Reputation: 68
I have a table named skills :
I want to search for users having skill java with 2+ year experience and also having skill jquery with 1+ year experience.
I tried this :
SELECT `userid` FROM `skills`
WHERE `skill` = 'java' AND `experience` > 2
AND `skill` = 'jquery' AND `experience` > 1
The expected result is 15. but the query returned an empty result set.
Any help will be appreciated. Thanks in advance!

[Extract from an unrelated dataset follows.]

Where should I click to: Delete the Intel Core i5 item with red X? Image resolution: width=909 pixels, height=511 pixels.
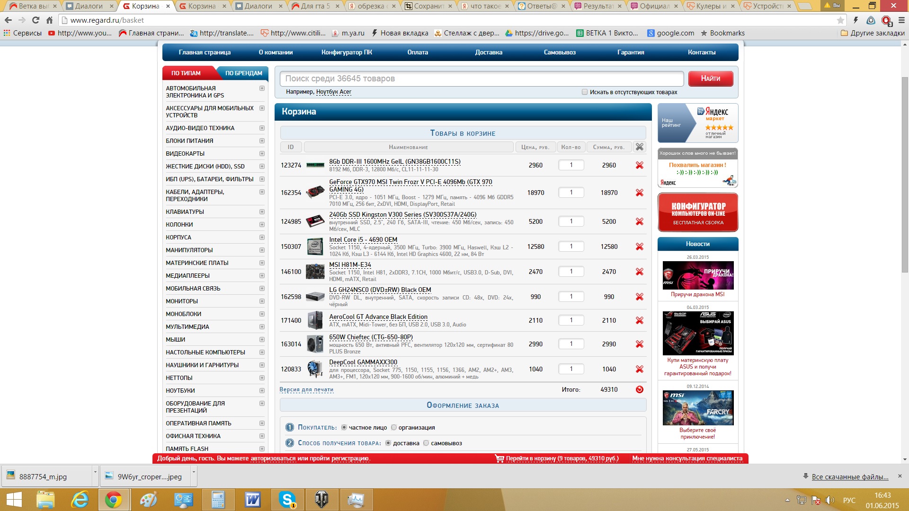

The number of conditions in where clause may vary.
Upvotes: 1
Views: 385
Reputation: 47091
This is your WHERE
-clause :
WHERE `skill` = 'java' AND `experience` > 2
AND `skill` = 'jquery' AND `experience` > 1
What this means, is that you're selecting elements that must match EACH of the following conditions :
skill
= 'java'experience
> 2skill
= 'jquery'experience
> 1This will ALWAYS return the an empty result set, because the value of skill for a single record in the table can never be both equal to 'java' and equal to 'jquery'.

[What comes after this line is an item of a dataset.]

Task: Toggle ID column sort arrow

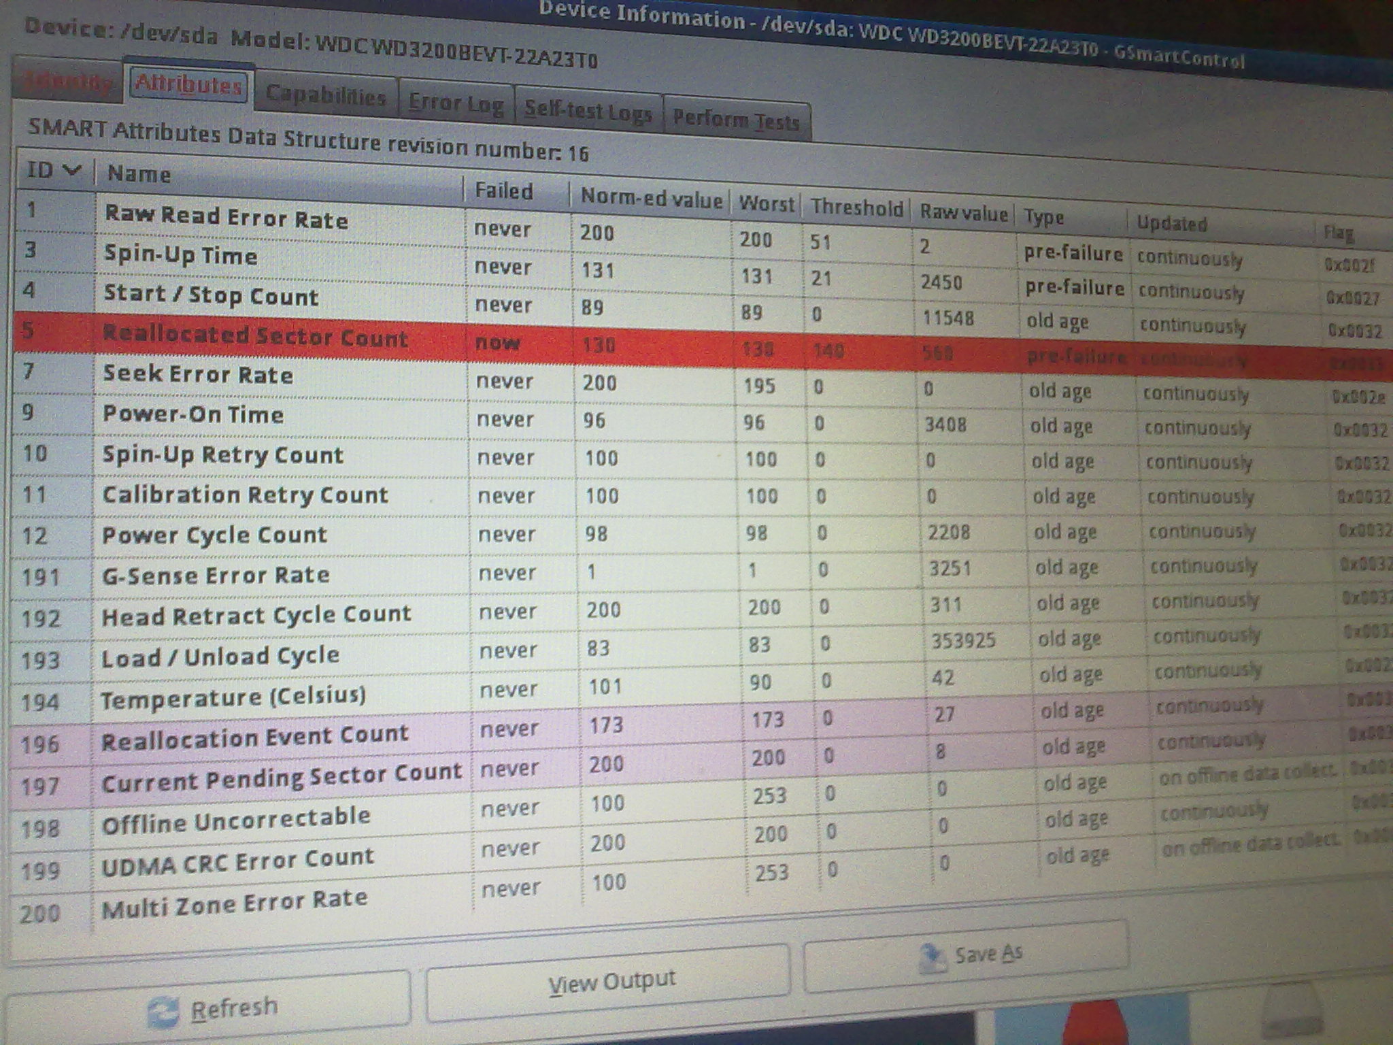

The best way to fix it, is to use a table join :
SELECT S1.userid
FROM skills As S1
INNER JOIN skills As S2
ON S1.userid = S2.userid
WHERE S1.skill = 'java' AND S1.experience > 2
AND S2.skill = 'jquery' AND S2.experience > 1
If you want to search for additional skills, just add one join per skill you want to add :
SELECT S1.userid
FROM skills As S1
INNER JOIN skills As S2
ON S1.userid = S2.userid
INNER JOIN skills As S3
ON S1.userid = S3.userid
WHERE S1.skill = 'java' AND S1.experience > 2
AND S2.skill = 'jquery' AND S2.experience > 1
AND S3.skill = 'PHP' AND S3.experience > 1
Upvotes: 2
Reputation: 72175
Try this:
SELECT userid
FROM skills
WHERE (skill = 'java' AND experience > 2)
OR
(skill = 'jquery' AND experience > 1)
GROUP BY userid
HAVING COUNT(DISTINCT skill) = 2
The WHERE
clause predicates return users having either of the skills (or both). The HAVING
clause makes sure only users having both skills are returned.